Here's the trick: the smart contracts deployed across multiple chains are identical. Therefore, this 520-bit withdrawal signature can be submitted across any chain that has deployed Virtual Rollup and holds enough liquidity. However, if the chains are identical, then why can a user not submit the same signatures across all chains and double-spend?
The deployed smart contracts are identical except for one variable: chainID—the blockchain know which chain they are in relation to other chains. Say Ethereum is chainID:0 and Bitlayer is chainID:1. When the withdrawal signature is generated, its chainID is set to a specific value: 0,1,2... If this signature is submitted onto a chain that does not match the chainID, it will reject the signature.
So, ZK state channels enable chain abstraction. This of course be used to bridge funds into and out of different blockchains as well.
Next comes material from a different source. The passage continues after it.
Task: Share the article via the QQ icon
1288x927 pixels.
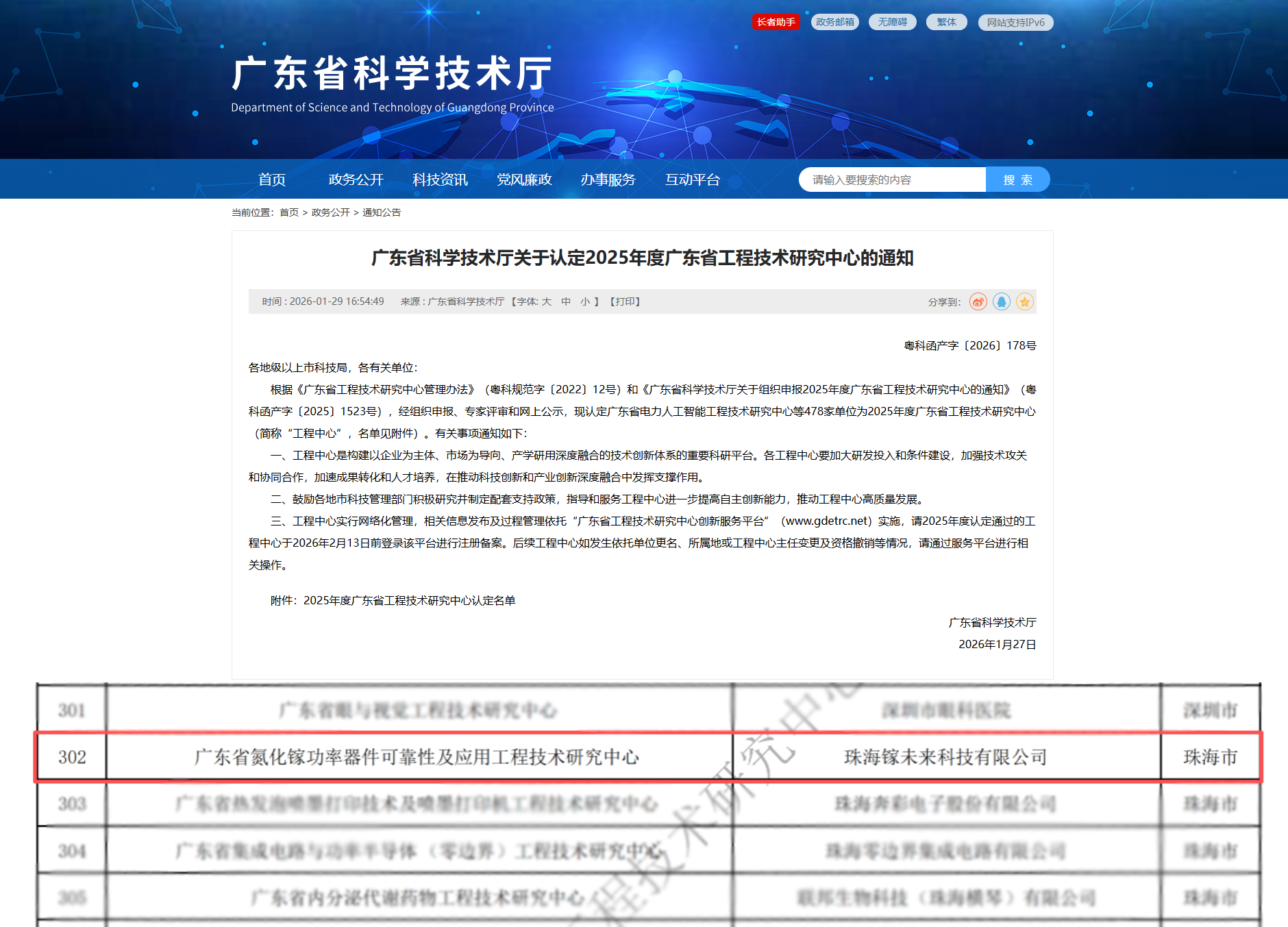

It also has the side effect of bypassing reorg latency if the user trades for some time. For example, if a user deposits on Ethereum, trades for 10 minutes and withdraws to Bitlayer, the funds will reach the user's EOA within one block time. This is because the reorg attack window on Ethereum has already passed when the user traded, so withdrawals are now instant.
ZK state channels enable a no-compromises alternative to centralized exchanges, Web2 gaming, and social networks. ZKSCs utilize a P2P gossip network and underling decentralized escrow layer, employing blockchains for what they are good at: settlement. This cooperation has the power to streamline Web3 UX by eliminating gas, latency, and wallet frictions—the three major inhibitions to mass adoption. The resulting product, the Virtual Rollup, does this while maintaining scalability, self-custody, and trustless execution.